Chaperone proteins facilitate protein folding, aggregation, and degradation. Although most functions are exerted in the cytoplasm, recent lines of evidence revealed that chaperones are released in the extracellular milieu, when an environmental stress occurs. The 90-kDa heat shock protein HSP90 is an abundant chaperone protein highly conserved from bacteria to humans. The surprising observation of HSP90 secretion set the groundwork for further investigation on its extracellular function. On one hand, it was characterized as an unconventional wound-healing factor, which promotes tissue repair. On the other, when secreted by cancer cells, extracellular HSP90 emerged as a pivotal regulator of tumor cell motility, invasion and metastasis. Morgana, also known as CHP-1, is a highly conserved and ubiquitously expressed protein with chaperone and co-chaperone functions.

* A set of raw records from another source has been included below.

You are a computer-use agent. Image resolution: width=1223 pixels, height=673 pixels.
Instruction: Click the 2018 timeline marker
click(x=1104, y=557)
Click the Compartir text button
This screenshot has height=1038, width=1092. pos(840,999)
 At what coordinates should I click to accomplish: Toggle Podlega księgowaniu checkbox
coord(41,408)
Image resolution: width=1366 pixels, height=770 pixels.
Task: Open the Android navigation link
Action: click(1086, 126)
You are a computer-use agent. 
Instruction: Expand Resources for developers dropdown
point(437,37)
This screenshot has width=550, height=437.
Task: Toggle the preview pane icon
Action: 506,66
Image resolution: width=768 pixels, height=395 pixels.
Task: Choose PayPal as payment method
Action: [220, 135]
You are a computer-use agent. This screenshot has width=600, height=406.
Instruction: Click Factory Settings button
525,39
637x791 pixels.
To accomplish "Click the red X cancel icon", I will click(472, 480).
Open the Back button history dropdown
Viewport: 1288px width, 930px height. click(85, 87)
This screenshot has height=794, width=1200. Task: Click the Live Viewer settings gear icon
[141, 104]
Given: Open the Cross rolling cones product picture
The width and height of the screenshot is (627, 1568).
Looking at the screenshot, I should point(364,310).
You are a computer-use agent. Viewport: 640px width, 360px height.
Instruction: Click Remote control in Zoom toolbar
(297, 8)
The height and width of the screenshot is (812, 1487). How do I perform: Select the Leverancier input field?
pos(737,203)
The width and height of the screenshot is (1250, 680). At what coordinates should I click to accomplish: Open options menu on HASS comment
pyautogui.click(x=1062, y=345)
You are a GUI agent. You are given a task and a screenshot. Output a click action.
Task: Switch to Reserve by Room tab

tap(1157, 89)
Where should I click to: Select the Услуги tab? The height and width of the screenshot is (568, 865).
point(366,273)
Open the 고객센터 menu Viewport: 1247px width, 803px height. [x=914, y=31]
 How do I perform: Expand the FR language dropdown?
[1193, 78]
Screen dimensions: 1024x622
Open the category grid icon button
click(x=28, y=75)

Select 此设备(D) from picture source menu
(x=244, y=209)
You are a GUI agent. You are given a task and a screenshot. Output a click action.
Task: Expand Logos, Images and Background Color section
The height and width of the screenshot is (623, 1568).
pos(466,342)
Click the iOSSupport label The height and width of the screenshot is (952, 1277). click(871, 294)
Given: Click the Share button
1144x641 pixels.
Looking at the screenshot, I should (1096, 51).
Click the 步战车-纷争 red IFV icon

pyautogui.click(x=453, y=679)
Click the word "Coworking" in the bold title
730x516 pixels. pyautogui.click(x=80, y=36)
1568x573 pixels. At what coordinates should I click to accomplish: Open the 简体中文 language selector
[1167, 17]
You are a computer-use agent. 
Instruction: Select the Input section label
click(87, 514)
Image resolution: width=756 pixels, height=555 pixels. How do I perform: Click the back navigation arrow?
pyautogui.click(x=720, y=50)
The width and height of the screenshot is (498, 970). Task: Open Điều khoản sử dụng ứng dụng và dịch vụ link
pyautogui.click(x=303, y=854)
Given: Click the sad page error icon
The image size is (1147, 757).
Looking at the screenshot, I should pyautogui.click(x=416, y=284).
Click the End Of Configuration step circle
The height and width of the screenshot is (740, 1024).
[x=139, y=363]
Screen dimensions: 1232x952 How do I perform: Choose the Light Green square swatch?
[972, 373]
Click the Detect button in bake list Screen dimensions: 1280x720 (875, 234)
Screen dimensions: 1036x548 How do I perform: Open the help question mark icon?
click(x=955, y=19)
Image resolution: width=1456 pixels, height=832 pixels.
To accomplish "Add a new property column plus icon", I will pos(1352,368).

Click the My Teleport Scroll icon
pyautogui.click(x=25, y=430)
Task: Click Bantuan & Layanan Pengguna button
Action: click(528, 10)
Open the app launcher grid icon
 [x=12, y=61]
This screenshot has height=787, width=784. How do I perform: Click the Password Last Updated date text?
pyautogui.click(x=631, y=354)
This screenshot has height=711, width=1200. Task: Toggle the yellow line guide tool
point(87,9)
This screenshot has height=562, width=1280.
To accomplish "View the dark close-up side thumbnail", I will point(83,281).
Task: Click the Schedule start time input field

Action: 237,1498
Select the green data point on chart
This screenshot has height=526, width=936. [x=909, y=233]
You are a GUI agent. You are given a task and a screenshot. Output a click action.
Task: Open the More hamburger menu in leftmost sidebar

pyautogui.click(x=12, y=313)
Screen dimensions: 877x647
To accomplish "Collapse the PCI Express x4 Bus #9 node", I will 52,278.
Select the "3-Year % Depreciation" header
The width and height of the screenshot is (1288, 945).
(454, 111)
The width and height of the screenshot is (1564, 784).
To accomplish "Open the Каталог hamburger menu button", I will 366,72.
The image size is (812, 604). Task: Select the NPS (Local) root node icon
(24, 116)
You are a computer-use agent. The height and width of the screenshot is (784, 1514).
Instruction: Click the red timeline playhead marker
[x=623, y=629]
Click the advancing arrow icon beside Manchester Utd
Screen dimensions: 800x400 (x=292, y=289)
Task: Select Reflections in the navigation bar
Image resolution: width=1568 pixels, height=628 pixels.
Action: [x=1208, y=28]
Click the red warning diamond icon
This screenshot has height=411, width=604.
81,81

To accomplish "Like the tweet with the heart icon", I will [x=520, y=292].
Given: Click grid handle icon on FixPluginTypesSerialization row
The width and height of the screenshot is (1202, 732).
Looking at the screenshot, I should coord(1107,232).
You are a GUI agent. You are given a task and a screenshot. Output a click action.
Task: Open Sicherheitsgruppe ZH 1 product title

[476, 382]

We demonstrated that Morgana is actively and unconventionally secreted by Triple Negative Breast Cancer cell lines. Once outside, extracellular Morgana (eMorgana) promotes cancer cell migration in an autocrine manner, binding to TLR2 and TLR4. Besides its pro-tumorigenic function, eMorgana is secreted by mouse embryonic fibroblasts, and is effective in promoting their pro-motility phenotype. This observation encourages further investigations to deepen eMorgana dichotomous role as a sinister effector of tumor progression and as a likely facilitator of wound healing process. Importantly in cancer context, our data are relevant findings in the understanding of the potential clinical utility of eMorgana, as diagnostic or prognostic biomarker or as therapeutic target.